#### Source information
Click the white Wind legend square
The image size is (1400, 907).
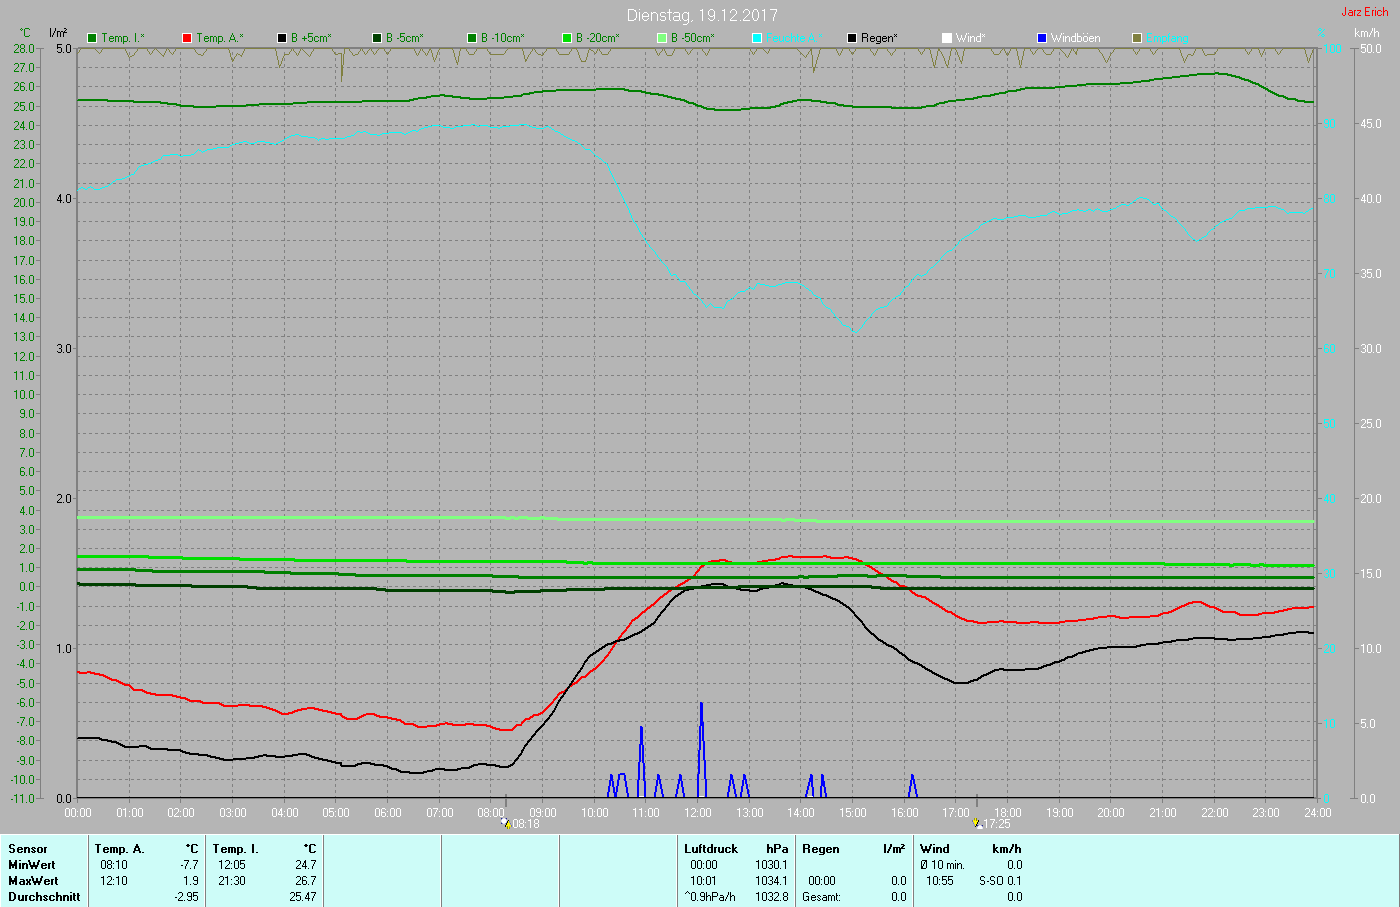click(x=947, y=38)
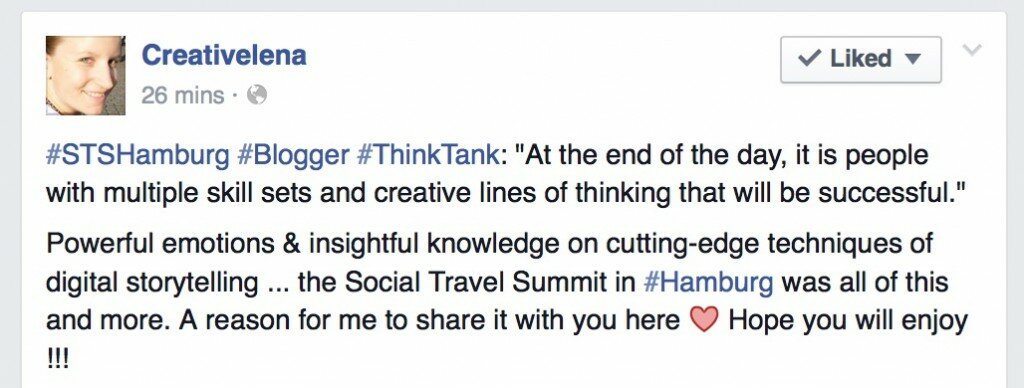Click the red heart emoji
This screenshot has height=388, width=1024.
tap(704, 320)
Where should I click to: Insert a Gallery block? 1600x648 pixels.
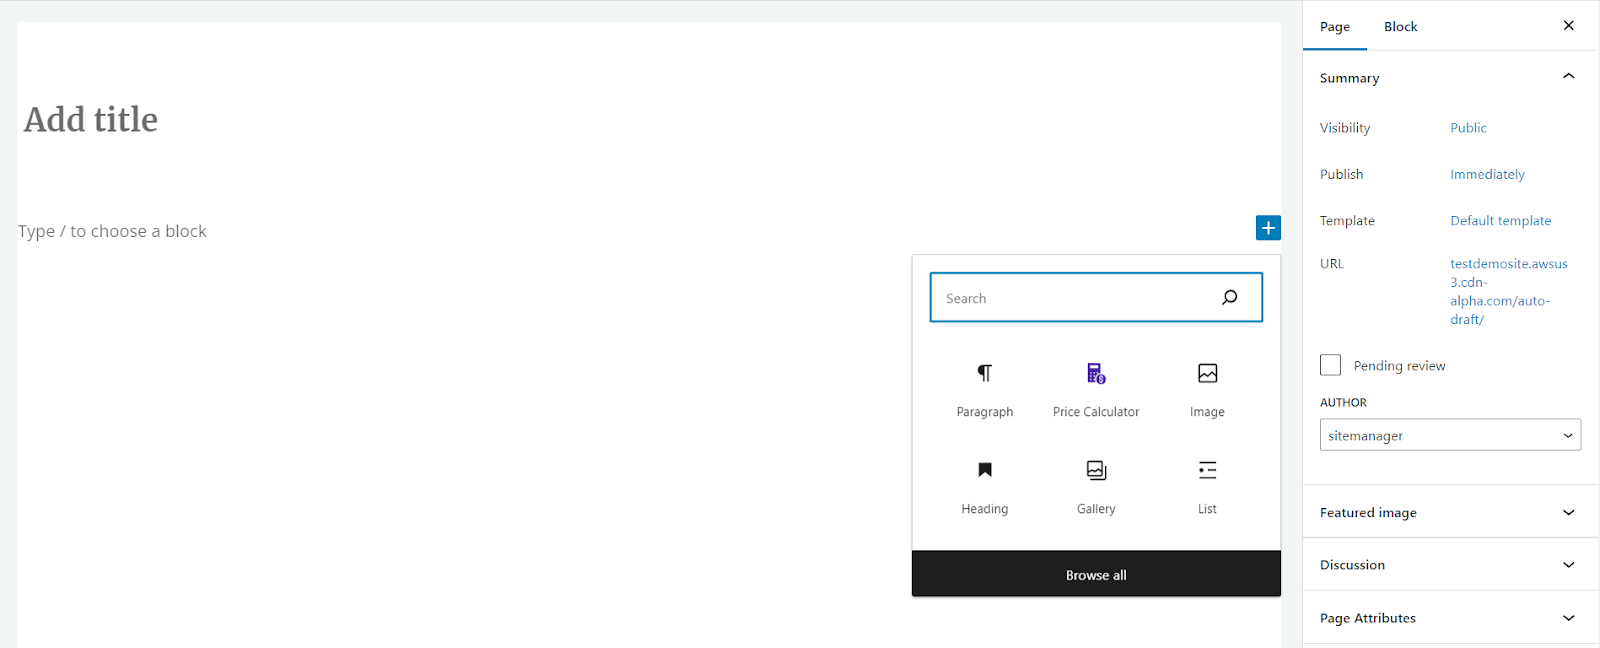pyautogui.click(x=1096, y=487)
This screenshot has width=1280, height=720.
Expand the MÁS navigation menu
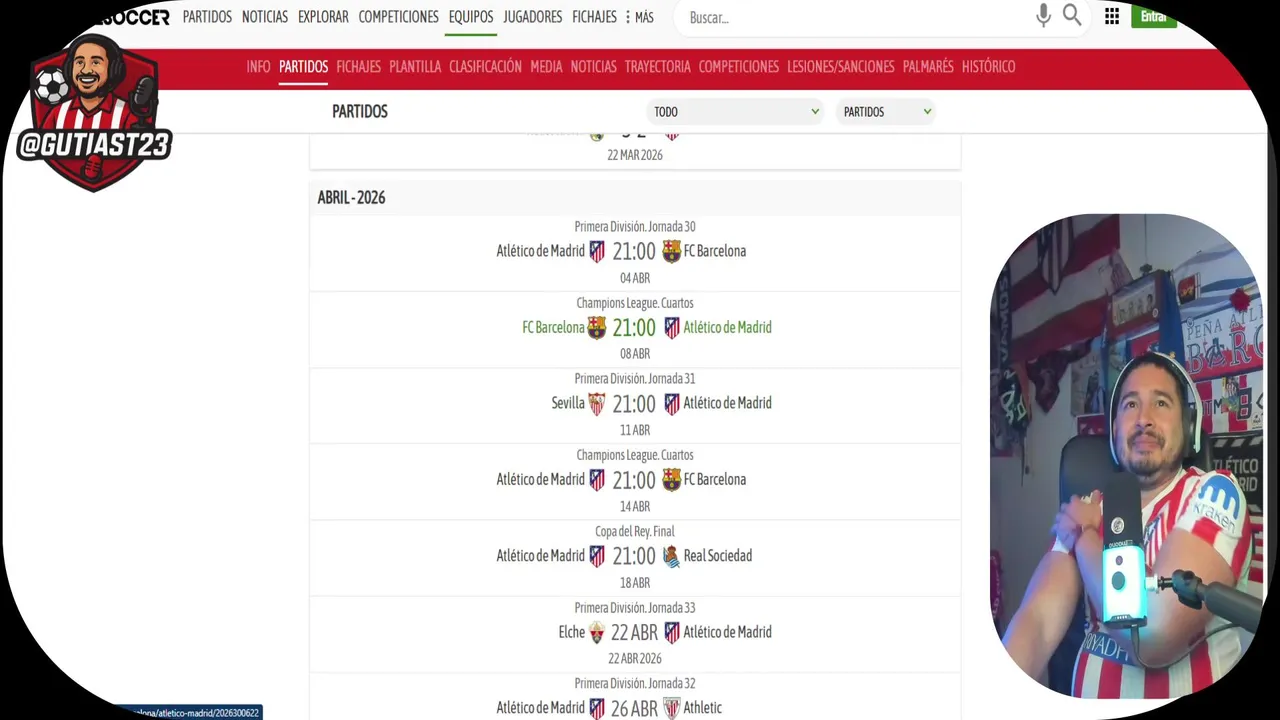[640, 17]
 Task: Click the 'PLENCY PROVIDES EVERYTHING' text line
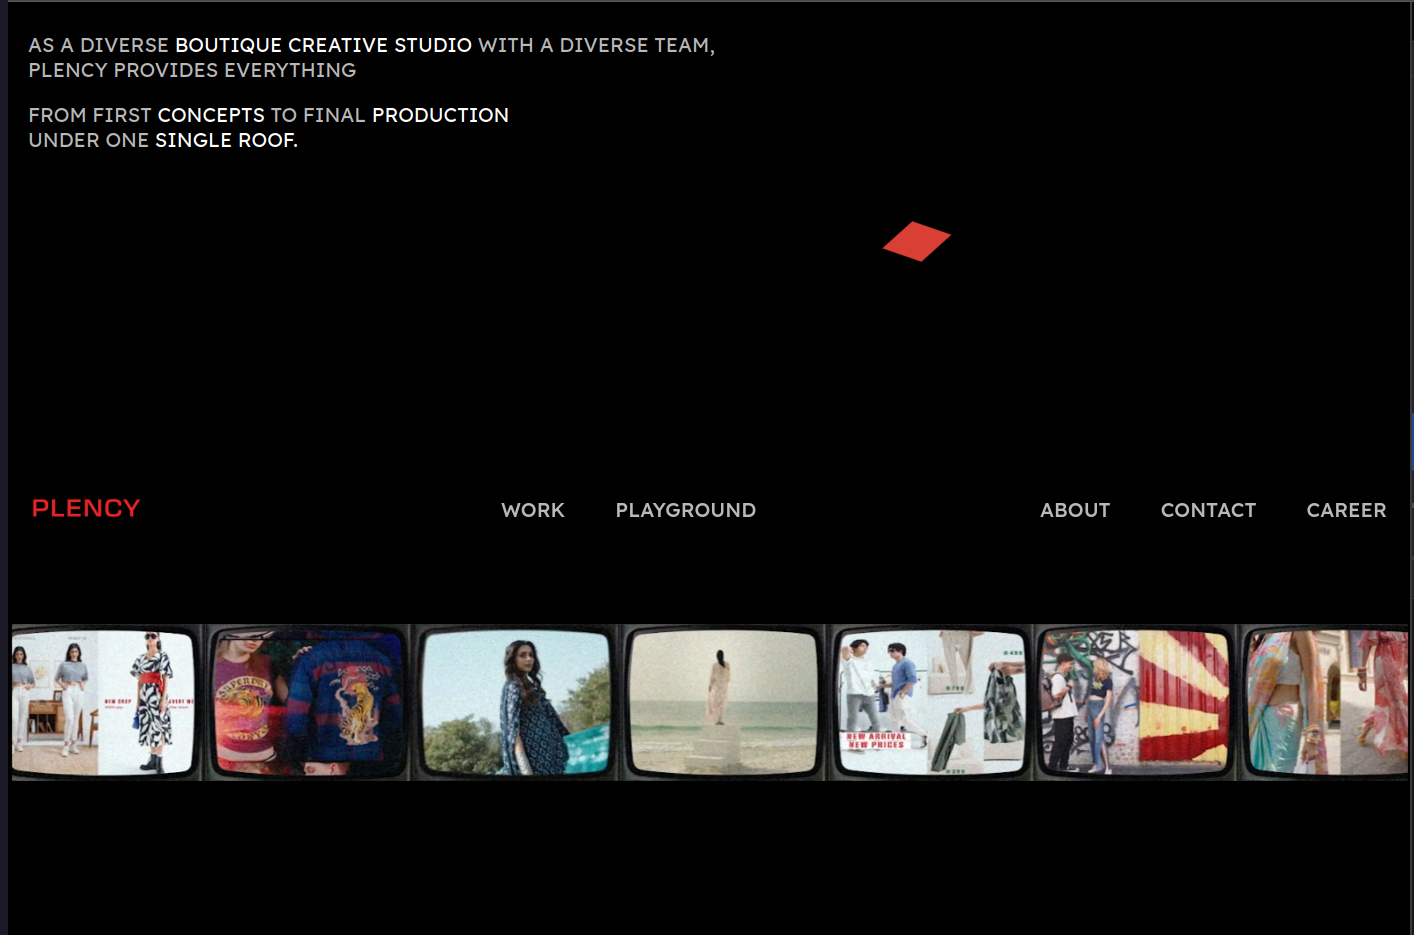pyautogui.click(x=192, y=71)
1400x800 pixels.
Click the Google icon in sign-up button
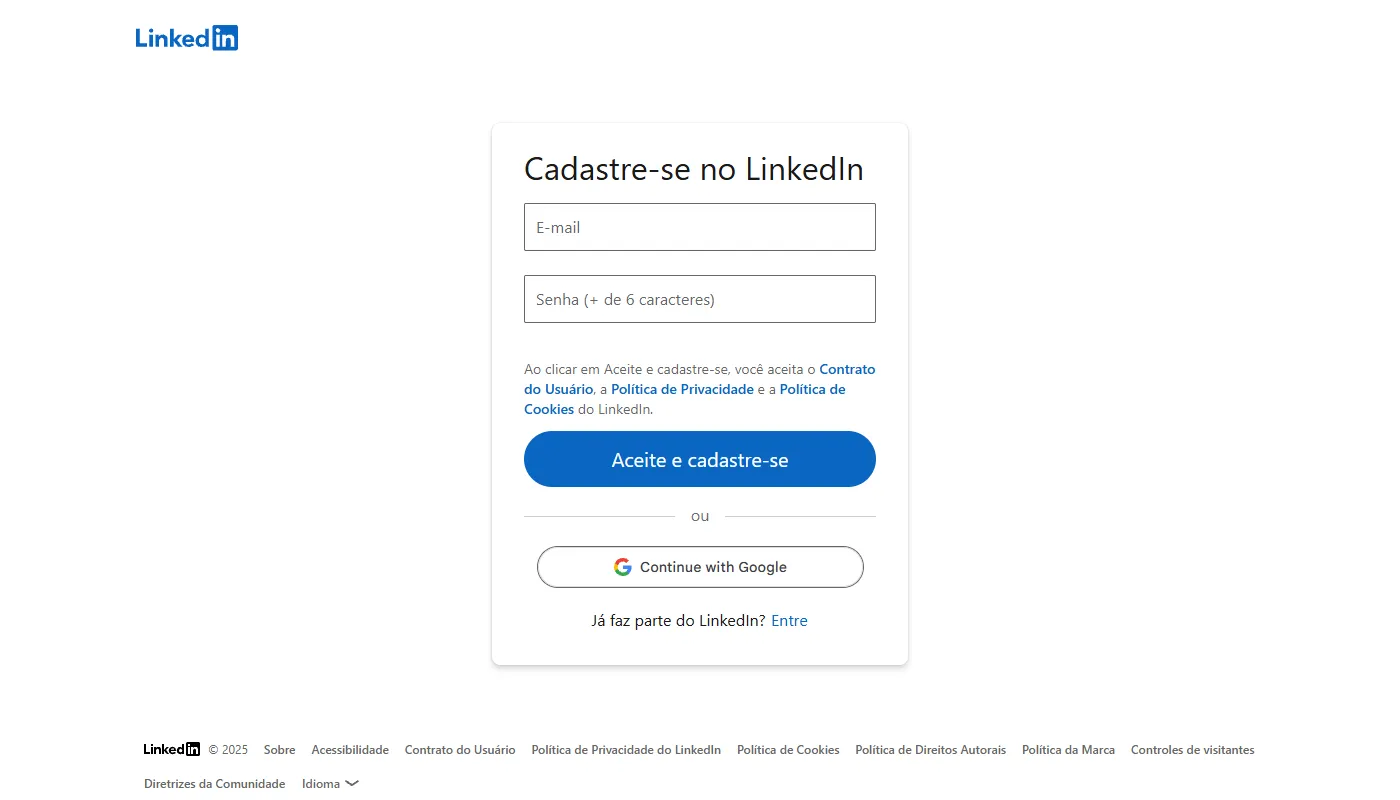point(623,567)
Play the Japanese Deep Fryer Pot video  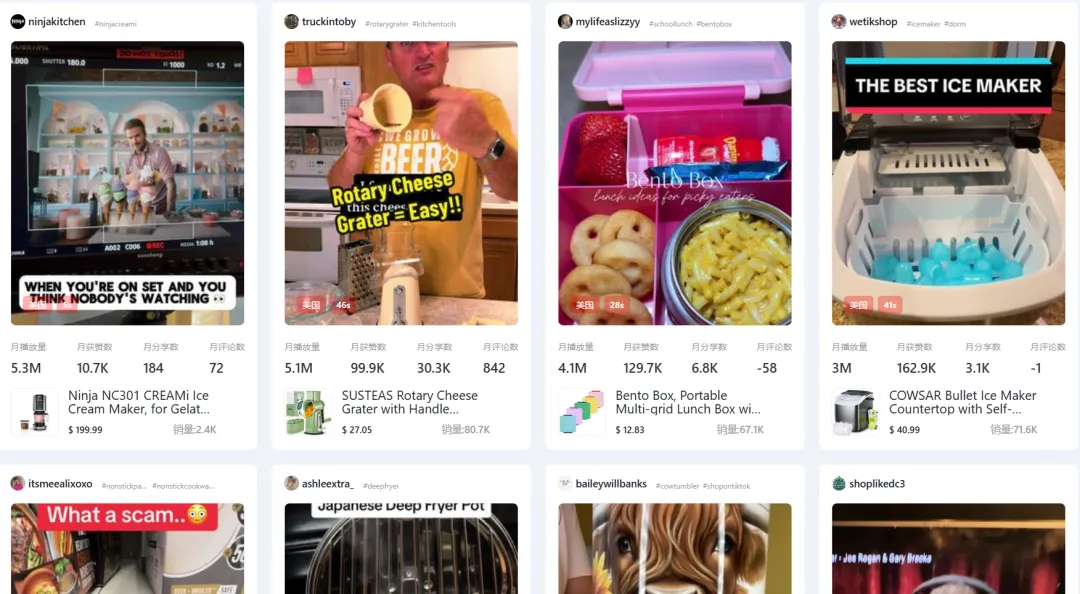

#### Work instructions
Write the entries above out in full, exactly, with no images.

#### Worked solution
Click the white Wind legend square
The image size is (1400, 907).
click(x=947, y=38)
Click the red heart emoji
This screenshot has height=388, width=1024.
tap(704, 320)
Where should I click to: Insert a Gallery block? 1600x648 pixels.
pyautogui.click(x=1096, y=487)
This screenshot has width=1280, height=720.
Expand the MÁS navigation menu
[640, 17]
 Task: Click the 'PLENCY PROVIDES EVERYTHING' text line
pyautogui.click(x=192, y=71)
1400x800 pixels.
Click the Google icon in sign-up button
point(623,567)
Play the Japanese Deep Fryer Pot video  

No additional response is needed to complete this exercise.